[Records from a collection]
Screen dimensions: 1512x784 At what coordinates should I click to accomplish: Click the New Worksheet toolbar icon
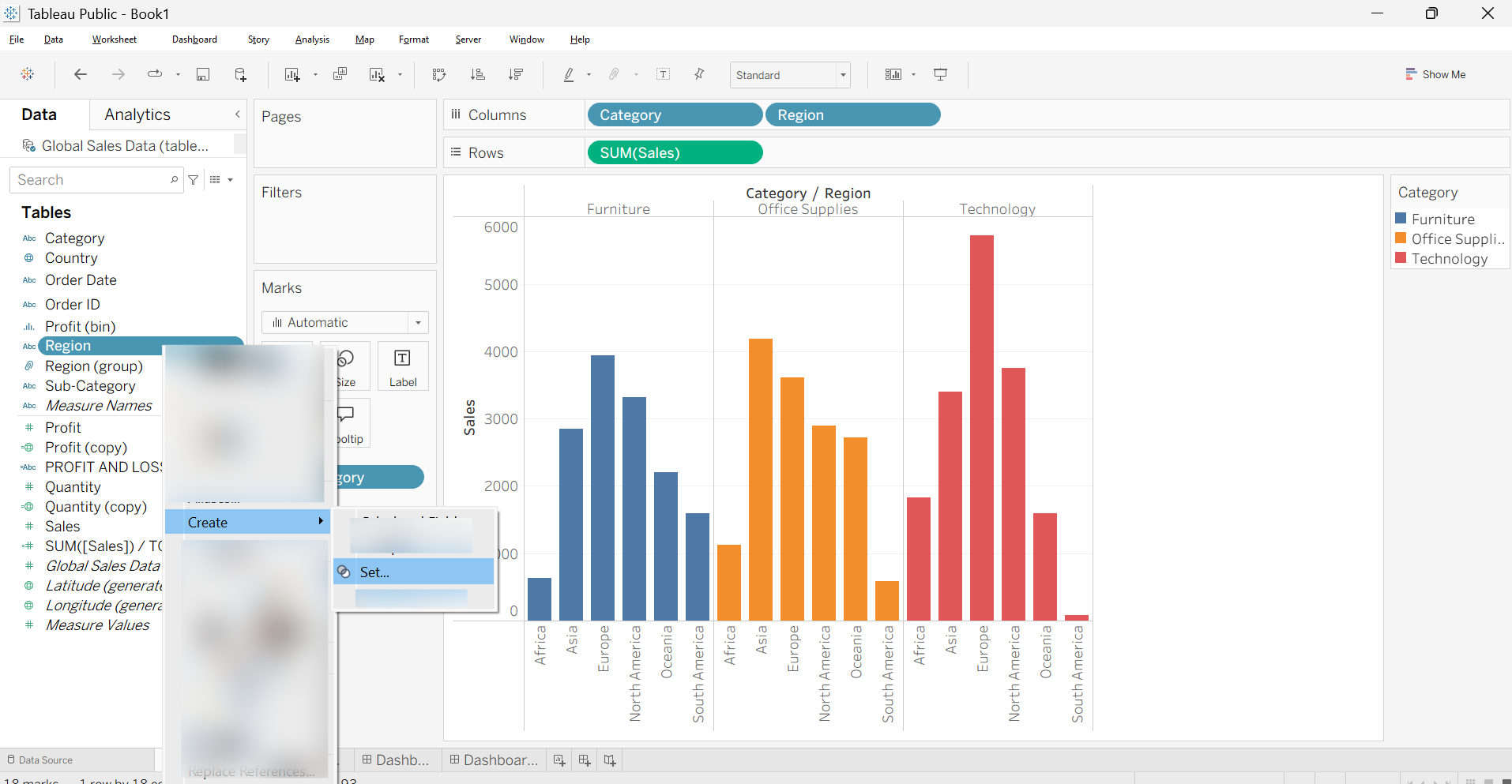(x=292, y=74)
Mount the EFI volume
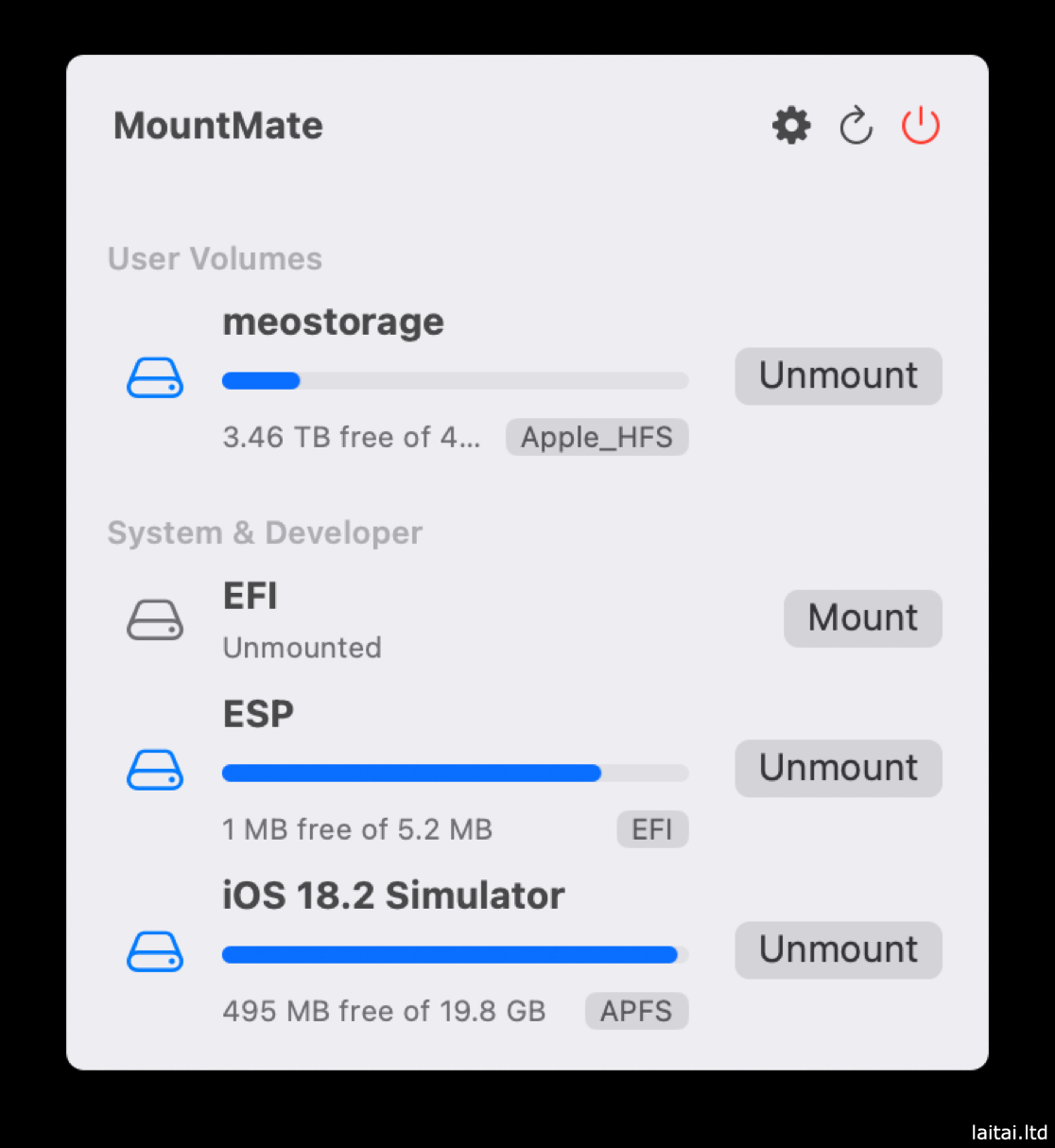The image size is (1055, 1148). point(862,618)
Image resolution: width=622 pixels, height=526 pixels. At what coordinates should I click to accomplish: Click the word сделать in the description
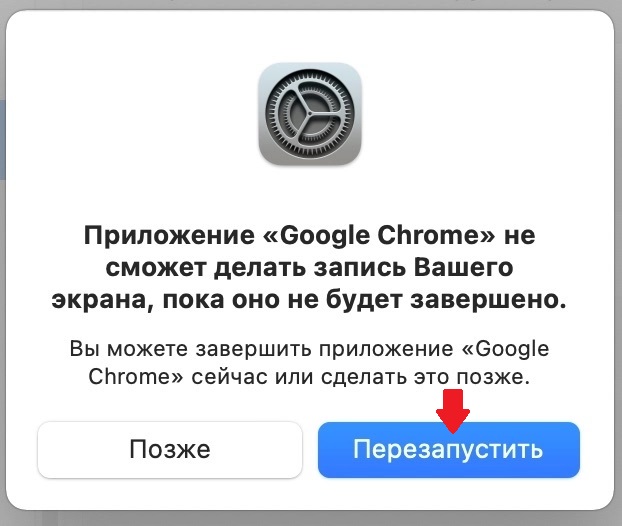(x=364, y=377)
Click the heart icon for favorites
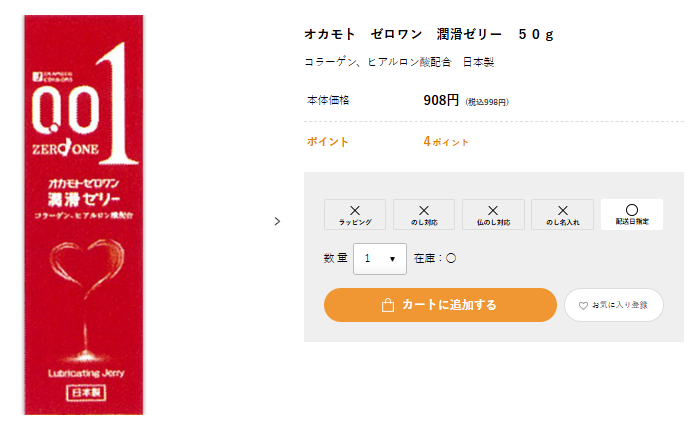 583,306
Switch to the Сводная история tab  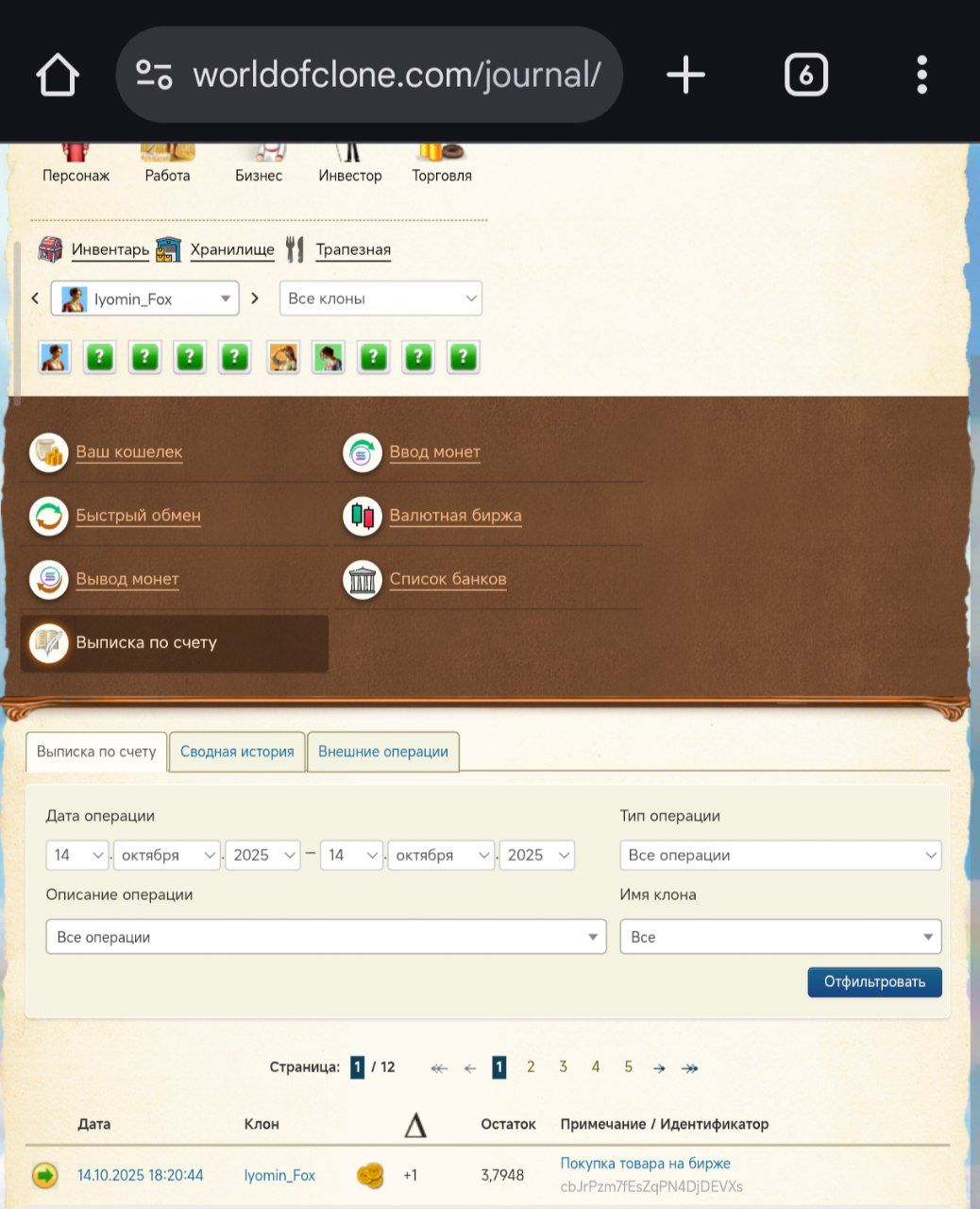coord(237,752)
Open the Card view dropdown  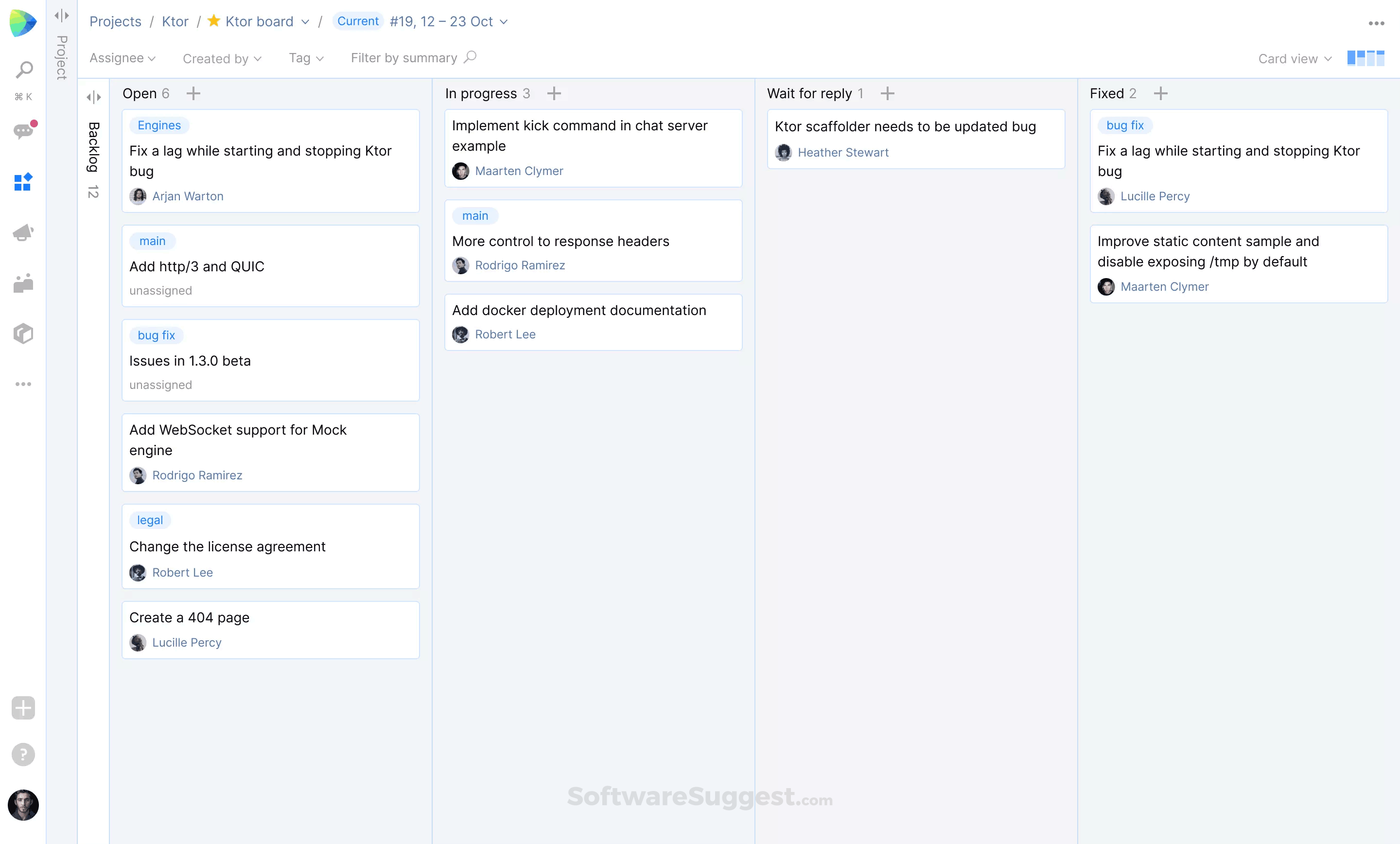1294,58
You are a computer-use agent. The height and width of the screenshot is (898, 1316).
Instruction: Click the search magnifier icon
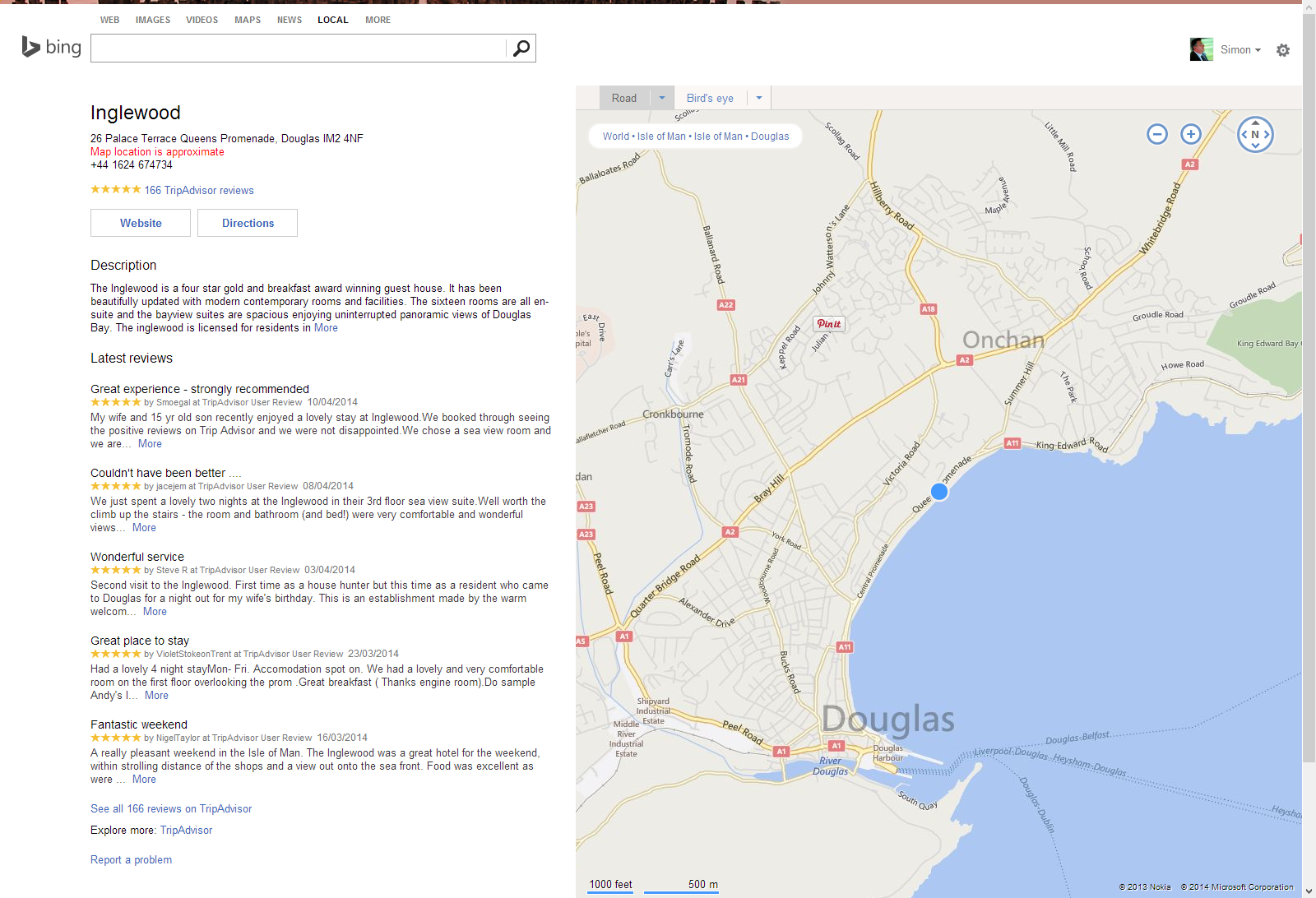pos(521,48)
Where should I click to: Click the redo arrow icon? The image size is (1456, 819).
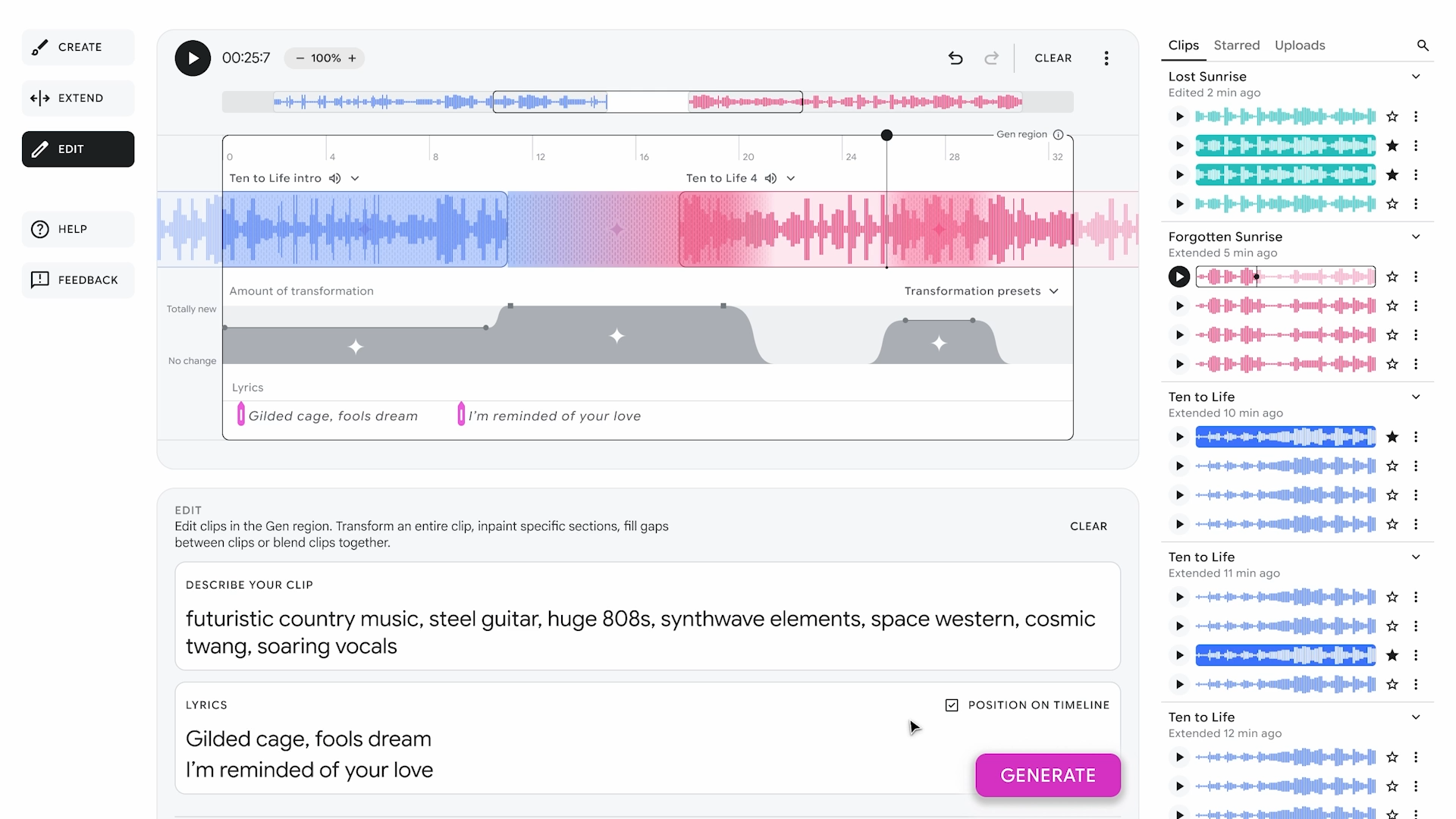tap(991, 58)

# [WRITTEN TASK]
Turn the data from the line with "You are a computer-use" up to and including the end of the data into a two-column CSV with the columns request and answer, one row for each request. Put each text in one quoted field, replace line breaks with spaces, and leave the pictures out.

# [THE OUTPUT]
request,answer
"You are a computer-use agent. The height and width of the screenshot is (898, 1316). Instruction: Click the search magnifier icon","pos(521,48)"
"Where should I click to: Click the redo arrow icon? The image size is (1456, 819).","tap(991, 58)"